Etre joignable en permanence n'est pas bon pour la santé. Cela accroît le risque de burn out. Comment les organisations peuvent-elles tenir compte de ce constat ? Quelles sont les obligations légales applicables en ce qui concerne la déconnexion ?

 

Risque de burn out

Le burn out résulte de l'incapacité à récupérer mentalement. Les êtres humains ne sont pas des machines, ils doivent pouvoir recharger leurs batteries ; c'est indispensable.

Avec l'utilisation des moyens de communication numériques (pc portable, smartphone, tablette, ...), on observe un nombre sans cesse croissant de travailleurs qui restent connectés en dehors des heures de travail normales et qui travaillent de plus en plus souvent sans être liés à un horaire ou un lieu précis. Les limites entre vie privée et vie professionnelle s'estompent.

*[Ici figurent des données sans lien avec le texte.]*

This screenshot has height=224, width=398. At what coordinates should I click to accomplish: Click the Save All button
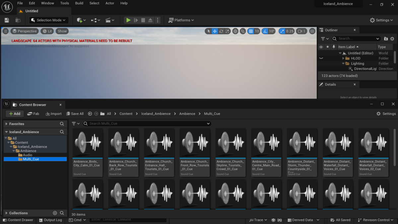pyautogui.click(x=75, y=114)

Cette connexion constante et cet effacement de la frontière entre vie professionnelle et vie privée peuvent contribuer à accroître le risque de burn out.

 

Pourquoi est-il nécessaire de 'se déconnecter' ?

L'Agence européenne pour la santé et la sécurité au travail relève que le stress est un des problèmes de santé les plus fréquents sur le lieu de travail. Pouvoir laisser le travail derrière soi, tant physiquement que mentalement, pendant les pauses et durant les heures de travail (se déconnecter) permet d'engranger des bénéfices en termes de bien-être, une meilleure concentration, par exemple, ou un niveau d'énergie plus élevé et plus durable.

 

Législation relative à la déconnexion

La loi relative au renforcement de la croissance économique et de la cohésion sociale, appelée aussi loi de relance, a été adoptée le 26 mars 2018. Le volet "Concertation sur la déconnexion et l'utilisation des moyens de communication digitaux" dispose que les comités pour la prévention et la protection au travail doivent avoir une concertation sur la déconnexion au travail et l'utilisation des moyens de communication numériques.

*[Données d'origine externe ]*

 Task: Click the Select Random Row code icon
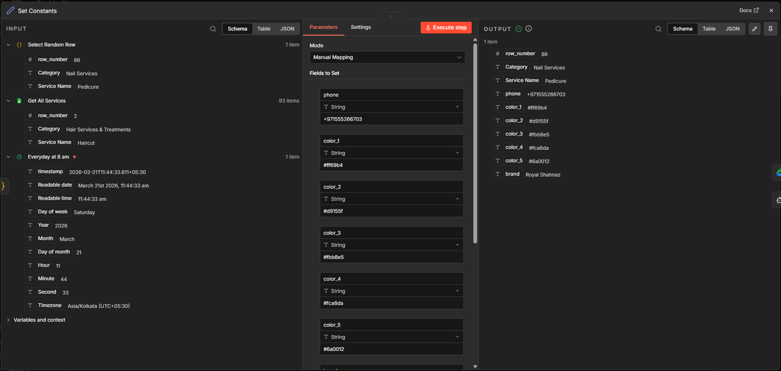coord(19,45)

La loi précise que cette concertation doit avoir lieu à intervalles réguliers. Il s'indique d'organiser une concertation lorsque :

  • aucune concertation n'a jamais été organisée sur ce thème ;
  • des changements importants se produisent qui ont un impact sur la problématique (par exemple, nouveaux appareils ou nouvelles apps) ;
  • une question est posée par les représentants des travailleurs.

Les résultats de cette concertation doivent être documentés. Cette documentation comprend des propositions et des avis qui doivent être convertis en accords. Ces accords peuvent, par exemple, être fixés dans le règlement de travail ou dans une convention collective de travail au niveau du secteur.

L'objectif de cette législation est d'assurer le respect des temps de pause, des vacances annuelles et des autres congés des travailleurs et de préserver l'équilibre entre vie professionnelle et vie privée.

 

A la recherche d'une approche en la matière ?
 

Une interdiction d'envoyer et de recevoir des mails en dehors des heures de travail fait plus de mal que de bien

Une interdiction générale d'envoyer des mails professionnels ou d'y répondre après les heures de bureau semble être une mesure évidente. Différentes organisations en Belgique et à l'étranger ont déjà essayé de l'appliquer. Selon une enquête récente de l' "University of Sussex Business School", une telle mesure présenterait pourtant plus d'effets négatifs que positifs. Une telle interdiction généralisée entraîne une diminution du bien-être et une augmentation du stress, plutôt qu'un bien-être supérieur et moins de stress.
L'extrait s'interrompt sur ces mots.